One Nation, Under Drones: Legality, Morality, and Utility of Unmanned Combat Systems
Edited by Capt. John E. Jackson, USN (Ret). Naval Institute Press, 2018. ISBN 978-1-68247-238-5.
Drone technology and applications are no longer just the stuff of science fiction. They are integral components of military force, and require solid understanding in a rapidly changing political and military global environment, according to Jackson and 14 essay contributors (scientists, engineers, drone pilots, legal analysts, strategists, and experts on robotics and unmanned combat systems). This is an outstanding discussion of drone technology and use, impacting combat operations, international law, ethics, sovereignty, and self-defense, as well as the psychology of remote killing. Systems discussed include aerial and maritime drones used for reconnaissance, signals intelligence, electronic warfare, and attack. The book provides fascinating information and provocative considerations.

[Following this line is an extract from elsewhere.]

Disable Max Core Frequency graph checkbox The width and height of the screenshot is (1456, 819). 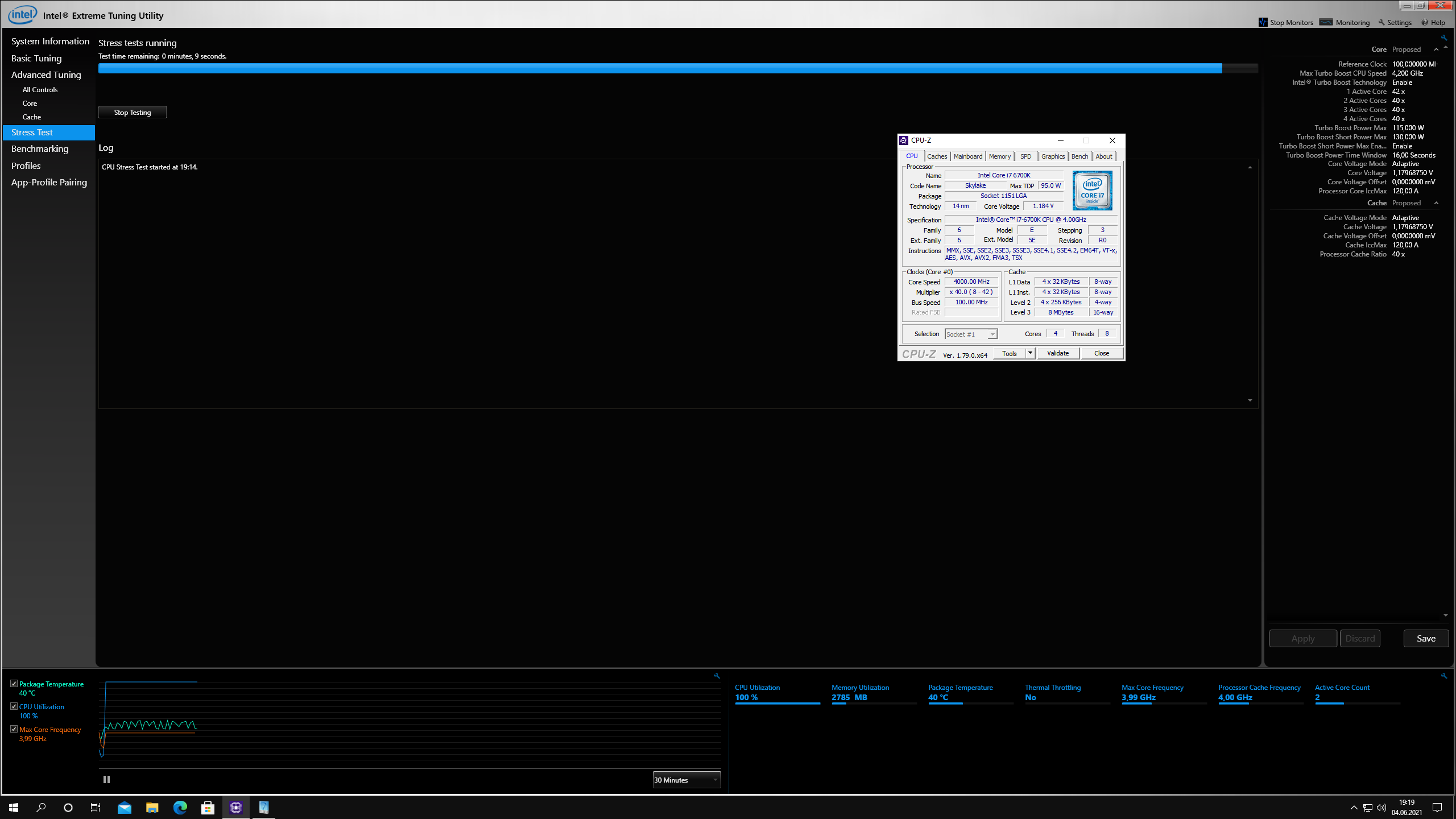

By Simon Reich and Peter Dombrowski. Cornell University Press, 2017. ISBN 978-1-5017-1462-7.
The authors are both teaching scholars, one at Rutgers, the other at the Naval War College. Here, they explore why American maritime strategy is dead, replaced by numerous, reactive, flexible strategies to meet rapidly changing global realities and political expediency. What should we do? What do we want to do? And what can we do? They discuss options of maritime presence, dominance, denial, parity, freedom of navigation, threat response, and force projection. Geographic areas presented include the Persian Gulf, Southwest Asia, Southeast Asia, and the Arctic. An academic treatise, very thought-provoking.

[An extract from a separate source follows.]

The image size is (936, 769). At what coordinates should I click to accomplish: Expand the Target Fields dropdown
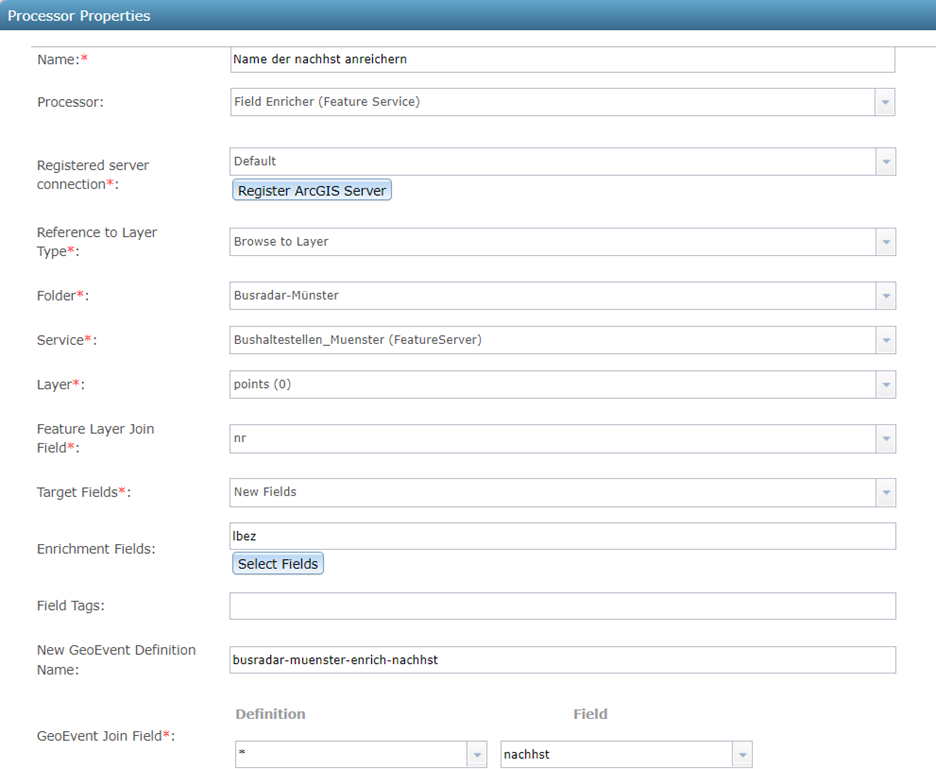tap(886, 493)
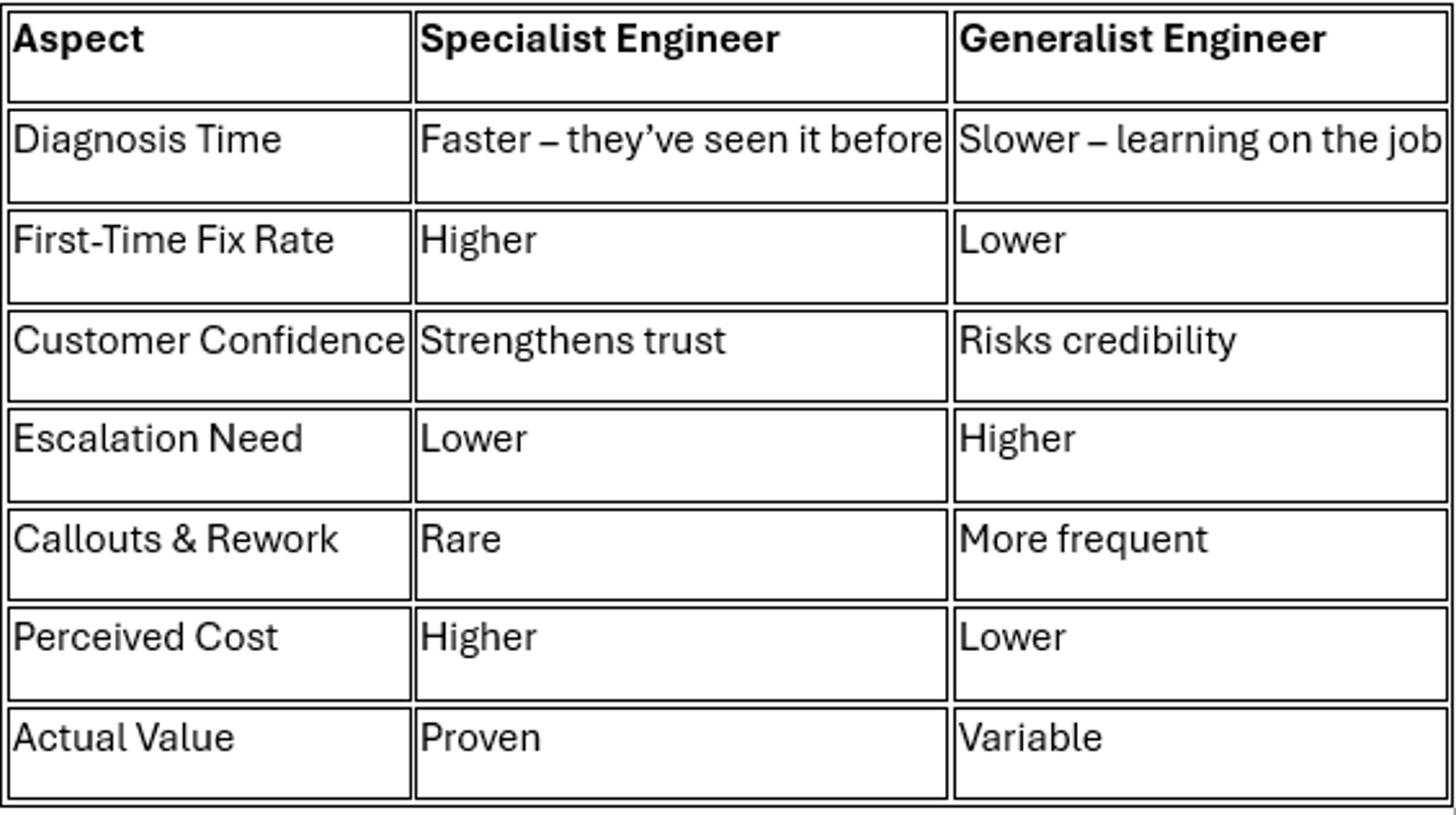The height and width of the screenshot is (815, 1456).
Task: Select the First-Time Fix Rate cell
Action: coord(210,256)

Edited by Marcus Faulkner and Christopher M. Bell. University Press of Kentucky, 2019. ISBN 978-1-94- 966800-1.
The American perspective of the World War II Battle of the Atlantic has already been well covered in countless previous books. This collection of 10 essays focuses on the British and Canadian views of the more obscure but equally important aspects of that naval campaign. Nine naval historians (British, Canadian, and American) explore topics such as British merchant shipping repairs, the complex relationships of naval and air coordination, and anti-submarine warfare training. Two essays are particularly interesting. One, “A Most Disagreeable Problem,” tells of British concerns over German aircraft carrier capability. The other tells the gripping story of German S-boats interdicting coastal convoys in the English Channel.

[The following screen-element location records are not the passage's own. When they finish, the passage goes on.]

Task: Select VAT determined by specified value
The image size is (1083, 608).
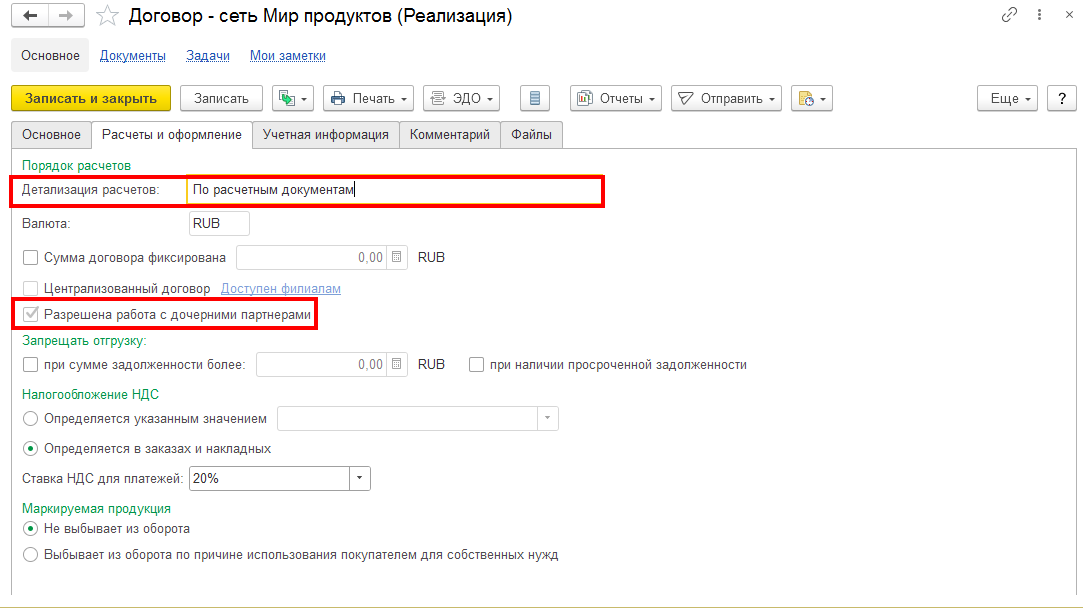Action: (x=30, y=418)
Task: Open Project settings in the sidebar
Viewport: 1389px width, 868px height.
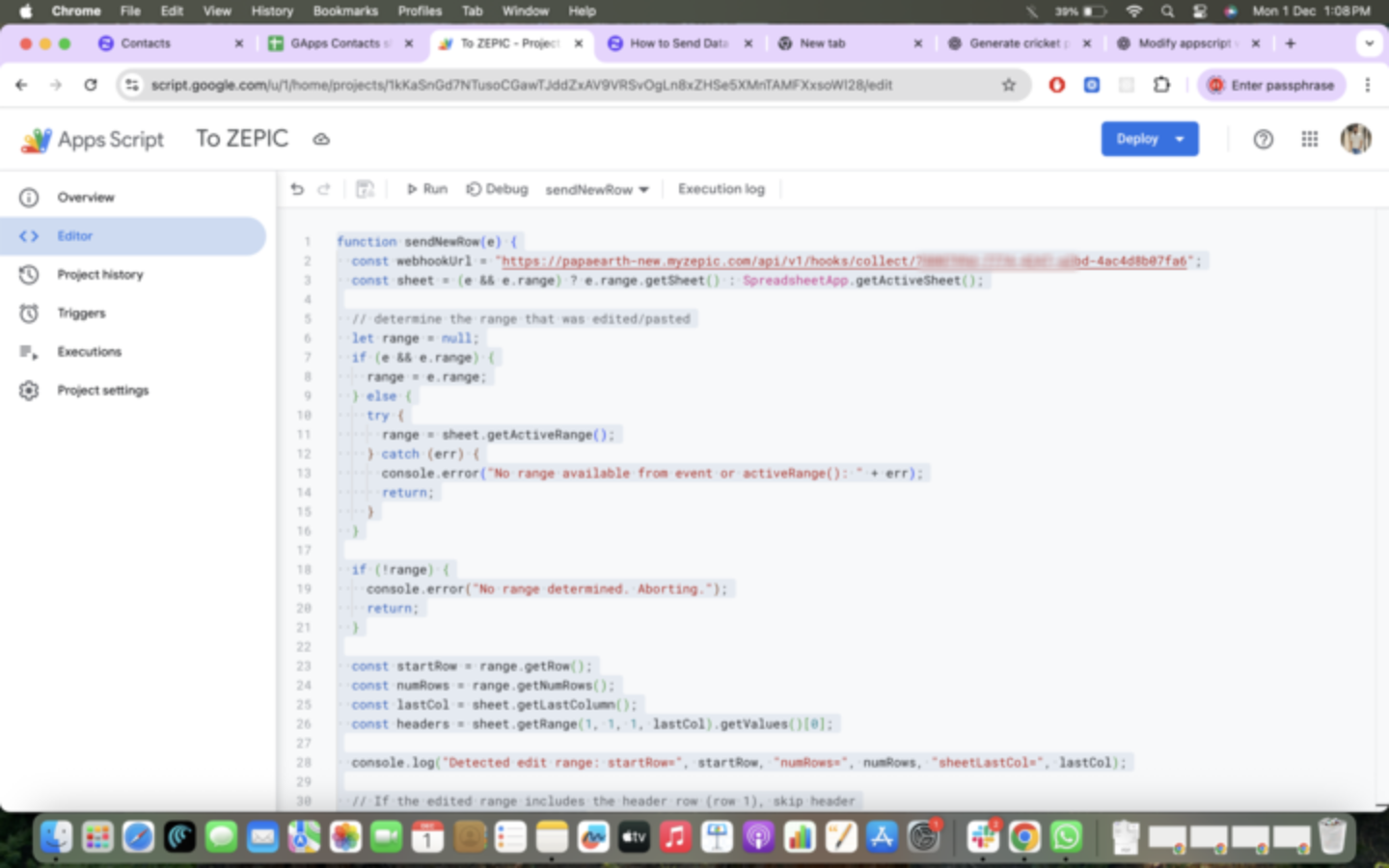Action: [102, 391]
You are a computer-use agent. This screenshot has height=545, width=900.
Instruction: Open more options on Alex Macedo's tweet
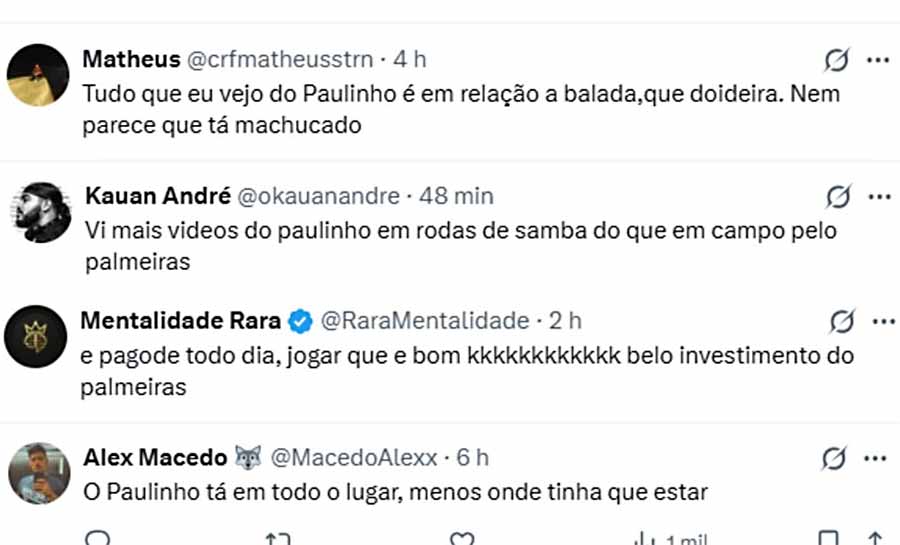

Edited by Matthias Strohn. Osprey, 2018. ISBN 978-1-4728-2933-7.
German army officer, Sandhurst lecturer, and historian Strohn teams up with nine contributing historians examine the last year of World War I, 1918, focusing on the German, French, British, and American armies, as well as the forgotten fronts in Russia, Italy, and the Balkans. Other chapters address the Great War at sea and in the air, and the war in Palestine, Mesopotamia, East Africa, and Syria. This is lucid narrative, emphasizing the Great War’s lessons of interdependence (combined arms, logistics, intelligence, public support, etc.), innovation (technology, tactics), and initiative (leadership, resolve, opportunity). This is an excellent World War I presentation.
By Peter Hopkirk. Hachette, 2009. ISBN 978-0-80143-02-6.
Award-winning British journalist and historian Hopkirk (1930-2014) wrote six books about the British and Russian empires and Central Asia, especially the European imperial competition for dominance in Central Asia and India in the 19th century, the Great Game. He tells remarkable stories of adventure and espionage, as intrepid British and Russian military officers embark on competing secret missions to explore, map, and collect intelligence in remote areas of mountains and deserts, where no man can be trusted and enemies were everywhere. This was an age of daring young men playing a dangerous and deadly game. This is exciting reading about an area still in play today.